Her two major opponents for the party leadership are Stephen Harper, the head of the Canadian Alliance, and Tony Clement, a former health minister in Ontario. Both are serious policy wonks and are frustrated at Stronach’s ability to avoid most debates and pour vast amounts of money into her campaign for the votes of the party members who will decide the leadership contest in March.

Supporters of both men are quietly trying to undermine the Wonderwoman image the Stronach campaign is projecting. One points to a profile in the National Post that hints that Magna is still effectively being run by her father and that her “exposure to the financial community has been limited to conference calls in which she often relies on others to field queries.” Indeed, her campaign office routinely deflects requests for interviews, including one from me. Another critic hands over a Canadian newspaper that characterizes her campaign as “Paris Hilton starring in The Simple Political Life.”

BUT THERE IS NO DENYING that she generates excitement on the campaign trail. In Calgary, a record 1,350 people bought tickets last month to her speech at the Chamber of Commerce. A poll of a sample of all Canadians in late January by Northstar Research Partners found that 41 percent would prefer Stronach to lead the Conservative Party, 28 percent would back Harper and only 9 percent plumped for Clement.
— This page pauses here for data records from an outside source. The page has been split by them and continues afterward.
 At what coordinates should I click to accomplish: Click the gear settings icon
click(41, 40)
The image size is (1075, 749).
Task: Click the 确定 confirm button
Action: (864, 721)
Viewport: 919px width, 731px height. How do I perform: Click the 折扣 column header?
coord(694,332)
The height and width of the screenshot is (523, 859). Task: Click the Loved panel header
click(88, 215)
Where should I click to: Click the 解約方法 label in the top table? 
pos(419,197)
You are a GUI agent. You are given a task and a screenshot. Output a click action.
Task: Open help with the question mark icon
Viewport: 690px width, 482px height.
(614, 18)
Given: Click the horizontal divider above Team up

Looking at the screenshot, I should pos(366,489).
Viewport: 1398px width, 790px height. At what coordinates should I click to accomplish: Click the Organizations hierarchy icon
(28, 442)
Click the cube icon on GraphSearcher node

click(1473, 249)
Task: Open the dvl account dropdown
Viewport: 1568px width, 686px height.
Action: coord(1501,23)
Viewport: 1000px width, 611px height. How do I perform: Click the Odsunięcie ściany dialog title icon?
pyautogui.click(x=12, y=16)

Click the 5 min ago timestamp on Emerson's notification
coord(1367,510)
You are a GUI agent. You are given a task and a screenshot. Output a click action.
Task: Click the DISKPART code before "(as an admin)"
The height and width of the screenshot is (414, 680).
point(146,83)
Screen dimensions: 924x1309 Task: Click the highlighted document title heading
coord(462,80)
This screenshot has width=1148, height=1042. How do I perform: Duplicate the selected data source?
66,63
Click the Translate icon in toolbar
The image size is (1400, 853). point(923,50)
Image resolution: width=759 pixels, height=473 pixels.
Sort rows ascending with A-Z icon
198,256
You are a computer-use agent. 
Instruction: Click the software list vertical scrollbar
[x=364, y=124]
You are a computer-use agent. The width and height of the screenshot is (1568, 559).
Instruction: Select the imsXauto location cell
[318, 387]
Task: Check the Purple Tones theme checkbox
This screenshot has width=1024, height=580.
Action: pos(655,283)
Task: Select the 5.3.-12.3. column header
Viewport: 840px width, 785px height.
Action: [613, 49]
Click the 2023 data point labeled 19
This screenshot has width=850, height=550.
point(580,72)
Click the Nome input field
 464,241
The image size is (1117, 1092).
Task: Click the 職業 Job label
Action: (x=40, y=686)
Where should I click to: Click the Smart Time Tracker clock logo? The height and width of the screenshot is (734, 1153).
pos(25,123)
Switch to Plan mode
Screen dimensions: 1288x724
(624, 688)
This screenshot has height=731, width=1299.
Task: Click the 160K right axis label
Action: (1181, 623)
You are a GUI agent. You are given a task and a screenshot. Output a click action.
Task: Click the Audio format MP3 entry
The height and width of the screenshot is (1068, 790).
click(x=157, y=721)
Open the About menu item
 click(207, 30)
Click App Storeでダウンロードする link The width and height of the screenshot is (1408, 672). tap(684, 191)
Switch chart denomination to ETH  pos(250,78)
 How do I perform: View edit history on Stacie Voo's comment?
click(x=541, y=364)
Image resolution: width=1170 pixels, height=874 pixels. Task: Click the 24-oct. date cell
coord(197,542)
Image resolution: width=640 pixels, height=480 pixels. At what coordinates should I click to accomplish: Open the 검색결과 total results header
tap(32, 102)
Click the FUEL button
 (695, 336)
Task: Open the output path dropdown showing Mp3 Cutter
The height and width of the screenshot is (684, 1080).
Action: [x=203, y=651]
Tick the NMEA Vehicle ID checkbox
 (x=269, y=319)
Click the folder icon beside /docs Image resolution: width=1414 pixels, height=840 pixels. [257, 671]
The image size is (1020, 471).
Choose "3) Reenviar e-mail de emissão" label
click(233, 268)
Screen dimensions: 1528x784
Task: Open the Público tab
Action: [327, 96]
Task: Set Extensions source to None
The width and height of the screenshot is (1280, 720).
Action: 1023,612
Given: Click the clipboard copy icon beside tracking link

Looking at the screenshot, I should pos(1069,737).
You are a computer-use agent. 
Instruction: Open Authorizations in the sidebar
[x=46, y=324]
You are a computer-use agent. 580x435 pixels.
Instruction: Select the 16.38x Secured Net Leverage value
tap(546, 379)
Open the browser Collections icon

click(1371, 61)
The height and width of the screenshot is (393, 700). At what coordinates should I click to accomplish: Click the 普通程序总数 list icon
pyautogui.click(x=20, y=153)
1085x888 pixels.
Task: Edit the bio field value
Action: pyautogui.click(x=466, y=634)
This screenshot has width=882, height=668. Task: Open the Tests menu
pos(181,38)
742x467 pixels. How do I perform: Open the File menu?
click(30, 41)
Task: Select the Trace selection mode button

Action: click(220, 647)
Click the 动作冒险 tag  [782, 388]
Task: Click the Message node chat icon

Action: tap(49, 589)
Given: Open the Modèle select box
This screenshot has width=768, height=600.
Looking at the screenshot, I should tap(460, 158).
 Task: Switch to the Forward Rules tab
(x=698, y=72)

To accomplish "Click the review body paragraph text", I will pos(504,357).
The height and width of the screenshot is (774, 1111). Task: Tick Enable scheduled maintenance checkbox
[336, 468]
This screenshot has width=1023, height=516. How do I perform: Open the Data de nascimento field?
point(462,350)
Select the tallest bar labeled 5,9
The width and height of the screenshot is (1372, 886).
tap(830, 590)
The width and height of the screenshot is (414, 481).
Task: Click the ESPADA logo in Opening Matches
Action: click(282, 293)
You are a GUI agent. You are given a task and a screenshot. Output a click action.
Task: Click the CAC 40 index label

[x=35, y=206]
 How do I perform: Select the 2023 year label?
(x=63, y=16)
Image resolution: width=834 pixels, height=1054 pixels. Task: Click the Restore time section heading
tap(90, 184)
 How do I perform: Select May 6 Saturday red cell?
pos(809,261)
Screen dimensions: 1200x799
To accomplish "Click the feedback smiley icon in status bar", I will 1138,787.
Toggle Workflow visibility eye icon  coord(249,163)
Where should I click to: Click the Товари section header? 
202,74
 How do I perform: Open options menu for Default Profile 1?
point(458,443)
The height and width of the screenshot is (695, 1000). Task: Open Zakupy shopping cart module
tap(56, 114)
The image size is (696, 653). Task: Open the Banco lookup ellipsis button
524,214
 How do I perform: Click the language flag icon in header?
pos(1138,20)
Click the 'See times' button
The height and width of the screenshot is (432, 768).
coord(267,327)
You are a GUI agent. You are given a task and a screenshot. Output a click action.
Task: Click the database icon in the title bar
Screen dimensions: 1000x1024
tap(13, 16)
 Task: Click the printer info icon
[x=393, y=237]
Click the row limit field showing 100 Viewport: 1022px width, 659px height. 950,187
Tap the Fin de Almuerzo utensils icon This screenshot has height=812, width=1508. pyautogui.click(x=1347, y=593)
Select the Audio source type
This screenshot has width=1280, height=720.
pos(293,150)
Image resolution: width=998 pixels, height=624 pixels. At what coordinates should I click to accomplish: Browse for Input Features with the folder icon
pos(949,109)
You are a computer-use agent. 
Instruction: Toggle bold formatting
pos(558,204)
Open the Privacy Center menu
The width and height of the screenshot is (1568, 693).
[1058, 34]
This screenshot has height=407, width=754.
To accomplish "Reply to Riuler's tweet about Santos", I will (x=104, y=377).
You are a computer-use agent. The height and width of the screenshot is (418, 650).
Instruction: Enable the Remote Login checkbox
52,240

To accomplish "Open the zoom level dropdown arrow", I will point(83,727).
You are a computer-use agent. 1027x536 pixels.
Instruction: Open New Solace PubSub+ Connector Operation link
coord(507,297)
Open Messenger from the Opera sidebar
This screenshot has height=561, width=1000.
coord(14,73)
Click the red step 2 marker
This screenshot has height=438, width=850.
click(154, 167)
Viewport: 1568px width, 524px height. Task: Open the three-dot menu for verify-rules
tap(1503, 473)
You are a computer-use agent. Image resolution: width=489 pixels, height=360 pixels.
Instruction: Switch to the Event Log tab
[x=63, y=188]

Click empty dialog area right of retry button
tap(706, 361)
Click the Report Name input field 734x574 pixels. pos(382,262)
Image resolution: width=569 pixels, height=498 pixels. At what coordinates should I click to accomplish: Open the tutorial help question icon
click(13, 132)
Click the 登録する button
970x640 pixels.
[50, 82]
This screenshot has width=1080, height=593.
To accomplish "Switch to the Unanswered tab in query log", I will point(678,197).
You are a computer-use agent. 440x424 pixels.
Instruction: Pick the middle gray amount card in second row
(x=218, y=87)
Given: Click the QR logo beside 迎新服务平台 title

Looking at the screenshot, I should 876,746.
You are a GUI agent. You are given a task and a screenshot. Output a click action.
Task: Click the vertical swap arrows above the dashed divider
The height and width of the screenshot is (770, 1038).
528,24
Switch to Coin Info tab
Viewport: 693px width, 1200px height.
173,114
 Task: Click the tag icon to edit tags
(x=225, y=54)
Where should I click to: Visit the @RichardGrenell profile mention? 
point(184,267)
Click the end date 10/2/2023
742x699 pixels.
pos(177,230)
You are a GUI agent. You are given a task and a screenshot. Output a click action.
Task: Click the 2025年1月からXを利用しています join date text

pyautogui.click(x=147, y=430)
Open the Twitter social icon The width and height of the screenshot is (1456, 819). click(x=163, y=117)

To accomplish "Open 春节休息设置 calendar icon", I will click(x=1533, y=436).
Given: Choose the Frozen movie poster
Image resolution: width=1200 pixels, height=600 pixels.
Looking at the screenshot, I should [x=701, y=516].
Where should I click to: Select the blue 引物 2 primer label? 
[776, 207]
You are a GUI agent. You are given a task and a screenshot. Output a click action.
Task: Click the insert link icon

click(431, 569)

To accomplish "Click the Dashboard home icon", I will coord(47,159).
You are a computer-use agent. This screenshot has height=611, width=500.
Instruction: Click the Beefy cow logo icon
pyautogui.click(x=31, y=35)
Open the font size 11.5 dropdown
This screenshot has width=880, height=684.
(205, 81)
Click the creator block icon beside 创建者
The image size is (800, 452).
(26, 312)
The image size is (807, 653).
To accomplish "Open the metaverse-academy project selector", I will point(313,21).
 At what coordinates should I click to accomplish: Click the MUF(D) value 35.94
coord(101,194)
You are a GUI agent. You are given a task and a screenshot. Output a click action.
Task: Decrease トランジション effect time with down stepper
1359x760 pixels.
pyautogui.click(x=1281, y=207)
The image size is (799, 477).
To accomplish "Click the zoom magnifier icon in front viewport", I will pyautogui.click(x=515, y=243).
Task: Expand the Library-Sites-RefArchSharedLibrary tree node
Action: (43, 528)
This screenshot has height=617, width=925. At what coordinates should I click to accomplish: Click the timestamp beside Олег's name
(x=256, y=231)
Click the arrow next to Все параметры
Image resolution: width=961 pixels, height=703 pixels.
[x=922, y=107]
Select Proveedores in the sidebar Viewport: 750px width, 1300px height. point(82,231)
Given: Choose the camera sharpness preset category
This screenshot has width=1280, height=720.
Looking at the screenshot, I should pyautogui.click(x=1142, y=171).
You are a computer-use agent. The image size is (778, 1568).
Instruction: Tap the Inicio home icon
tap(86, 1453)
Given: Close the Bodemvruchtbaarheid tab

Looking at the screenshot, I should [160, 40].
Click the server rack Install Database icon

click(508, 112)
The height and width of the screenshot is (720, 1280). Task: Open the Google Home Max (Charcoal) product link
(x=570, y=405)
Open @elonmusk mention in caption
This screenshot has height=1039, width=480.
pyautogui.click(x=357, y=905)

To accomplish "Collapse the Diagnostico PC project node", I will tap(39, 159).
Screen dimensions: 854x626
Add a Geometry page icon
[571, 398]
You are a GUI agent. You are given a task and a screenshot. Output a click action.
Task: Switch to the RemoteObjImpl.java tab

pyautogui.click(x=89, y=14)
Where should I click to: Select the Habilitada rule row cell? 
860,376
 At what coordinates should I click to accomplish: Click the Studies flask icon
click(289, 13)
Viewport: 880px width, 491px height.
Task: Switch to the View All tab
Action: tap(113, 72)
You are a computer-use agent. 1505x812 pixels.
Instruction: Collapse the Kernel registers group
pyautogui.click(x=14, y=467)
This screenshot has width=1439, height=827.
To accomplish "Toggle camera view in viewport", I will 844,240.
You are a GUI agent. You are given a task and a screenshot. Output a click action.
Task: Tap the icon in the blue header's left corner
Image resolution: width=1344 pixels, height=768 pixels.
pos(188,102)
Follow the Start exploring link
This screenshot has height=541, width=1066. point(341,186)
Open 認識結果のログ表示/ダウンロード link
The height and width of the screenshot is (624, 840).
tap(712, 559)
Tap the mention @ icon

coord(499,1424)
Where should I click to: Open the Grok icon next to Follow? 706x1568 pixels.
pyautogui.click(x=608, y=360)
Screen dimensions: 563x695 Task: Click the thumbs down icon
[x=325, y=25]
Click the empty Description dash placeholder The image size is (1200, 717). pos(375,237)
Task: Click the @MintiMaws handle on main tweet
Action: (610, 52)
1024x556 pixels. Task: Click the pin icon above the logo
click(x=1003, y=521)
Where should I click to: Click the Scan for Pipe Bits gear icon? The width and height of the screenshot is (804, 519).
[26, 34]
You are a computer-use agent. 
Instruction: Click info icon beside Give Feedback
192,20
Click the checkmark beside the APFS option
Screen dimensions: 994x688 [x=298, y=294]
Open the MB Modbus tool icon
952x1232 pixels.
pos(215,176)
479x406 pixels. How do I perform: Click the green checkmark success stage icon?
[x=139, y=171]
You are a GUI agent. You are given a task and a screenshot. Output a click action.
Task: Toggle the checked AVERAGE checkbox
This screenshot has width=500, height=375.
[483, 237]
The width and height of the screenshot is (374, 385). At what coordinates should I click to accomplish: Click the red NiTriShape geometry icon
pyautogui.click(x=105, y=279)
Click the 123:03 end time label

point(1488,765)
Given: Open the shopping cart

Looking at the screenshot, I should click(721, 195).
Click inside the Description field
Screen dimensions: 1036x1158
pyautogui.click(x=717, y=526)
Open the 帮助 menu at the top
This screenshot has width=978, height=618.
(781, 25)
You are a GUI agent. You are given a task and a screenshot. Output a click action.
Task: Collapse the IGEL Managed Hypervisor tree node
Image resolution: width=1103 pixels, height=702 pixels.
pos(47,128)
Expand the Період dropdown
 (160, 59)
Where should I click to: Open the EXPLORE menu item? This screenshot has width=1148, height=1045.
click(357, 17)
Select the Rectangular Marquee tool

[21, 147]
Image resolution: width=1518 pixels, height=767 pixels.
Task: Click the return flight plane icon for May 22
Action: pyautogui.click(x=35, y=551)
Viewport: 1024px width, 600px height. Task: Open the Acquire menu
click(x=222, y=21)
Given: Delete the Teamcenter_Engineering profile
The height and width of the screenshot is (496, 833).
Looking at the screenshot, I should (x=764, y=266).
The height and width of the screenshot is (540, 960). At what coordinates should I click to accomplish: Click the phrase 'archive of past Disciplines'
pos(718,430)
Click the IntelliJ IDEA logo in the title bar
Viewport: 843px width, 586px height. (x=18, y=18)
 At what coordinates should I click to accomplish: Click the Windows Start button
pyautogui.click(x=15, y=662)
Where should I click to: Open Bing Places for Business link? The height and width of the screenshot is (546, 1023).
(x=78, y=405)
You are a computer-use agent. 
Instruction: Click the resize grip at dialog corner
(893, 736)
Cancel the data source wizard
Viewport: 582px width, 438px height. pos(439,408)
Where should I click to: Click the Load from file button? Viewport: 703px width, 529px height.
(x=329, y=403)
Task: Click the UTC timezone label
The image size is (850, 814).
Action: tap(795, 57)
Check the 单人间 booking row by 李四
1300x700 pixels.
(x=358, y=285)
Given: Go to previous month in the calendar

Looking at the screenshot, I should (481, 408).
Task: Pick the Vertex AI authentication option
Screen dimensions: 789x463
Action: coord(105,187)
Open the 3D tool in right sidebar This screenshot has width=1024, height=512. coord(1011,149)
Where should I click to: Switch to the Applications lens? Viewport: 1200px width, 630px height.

The poll generated a lot of buzz until Charles Adler, a columnist for the Winnipeg Sun, poured ice water all over it. He noted that Northstar is partly owned by John Laschinger, a Progressive Conservative campaign manager who nonetheless moonlighted last year in a successful effort to elect union-backed left-winger David Miller mayor of Toronto. Laschinger is now Stronach’s campaign manager. In his book, Leaders and Lesser Mortals, Laschinger wrote that in a campaign “one recourse is to leak to the press internal polls, if they are more favorable than the public polls. If they are not, another recourse is to fib (or quote selectively) from the findings of internal polls.” I don’t believe most of the salacious stories about Belinda and Bill, but it’s clear her spin-driven campaign is Clintonian to the core.